I just did my first merge into the new test folder structure, and thought I'd share the workflow in case it's helpful to anyone. In my case, for Fortinet, we're using a "feature branch", so we're not merging directly into staging (fwiw, I think this is a good practice for any team to adopt). Eventually, once the feature branch is in a "ready state", we'll merge it into staging.
So, I've been working on IKP-1073-fortinet-high-memory-usage. It was using the old folder structure. Now, the pull request is done (and all the tests have passed), and I want to merge my IKP branch into the feature-fortinet-fortios branch (for you, this might be the staging branch). Here's how you can do it for your branch (assumes you're merging into staging):
- checkout (switch to) staging
- pull the latest from origin/staging into staging
- checkout your IKP branch (for me it was IKP-1073-fortinet-high-memory-usage)
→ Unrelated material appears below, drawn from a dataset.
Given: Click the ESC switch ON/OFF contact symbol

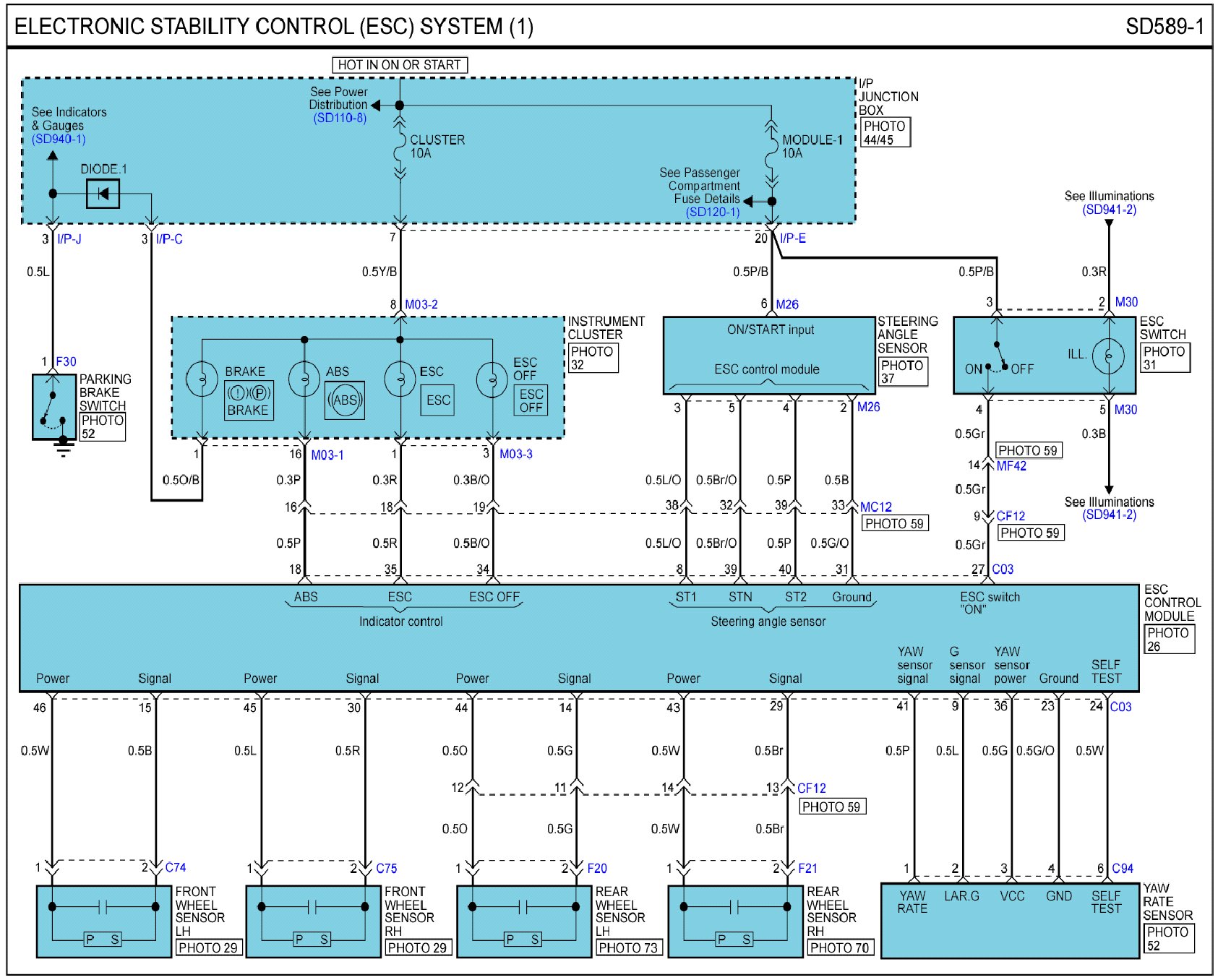Looking at the screenshot, I should click(999, 356).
- merge staging into your IKP branch
- now your IKP branch should have the new folder structure, PLUS any of your working files that didn't get migrated, which are still in the old folder structure. So, you need to migrate your .ind and test files to the new folder structure, and re-create your test cases as needed (based on Eyal's instructions in the video: https://drive.google.com/drive/folders/0Bz32Q6fWxnLjLVJ3alRueGlpOWc)
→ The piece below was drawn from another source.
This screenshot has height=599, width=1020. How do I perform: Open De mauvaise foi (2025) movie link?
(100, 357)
- when you're done with the migration, commit your changes in the IKP branch
- Note: if it took a long time to do the migration, you should probably checkout staging, pull again, and if there are updates from staging, checkout your IKP branch, and merge staging into your IKP again, just to be sure you're %100 up-to-date with staging.
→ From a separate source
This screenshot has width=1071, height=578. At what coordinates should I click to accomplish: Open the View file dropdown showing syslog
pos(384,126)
- Push your changes to your IKP branch
- Using your pull request, someone can now merge your changes into staging
In a situation like this, where you have a potentially complicated merge, I think it's a good practice to do this "back and forth merge" -- i.e., if you want to eventually merge <some_working> into <some_integration>, first pull <some_integration> and merge it into <some_working>. This gives you time and space to clean up the merge on your working branch, and makes it very easy to merge back into the integration branch (known as a "fast-forward merge").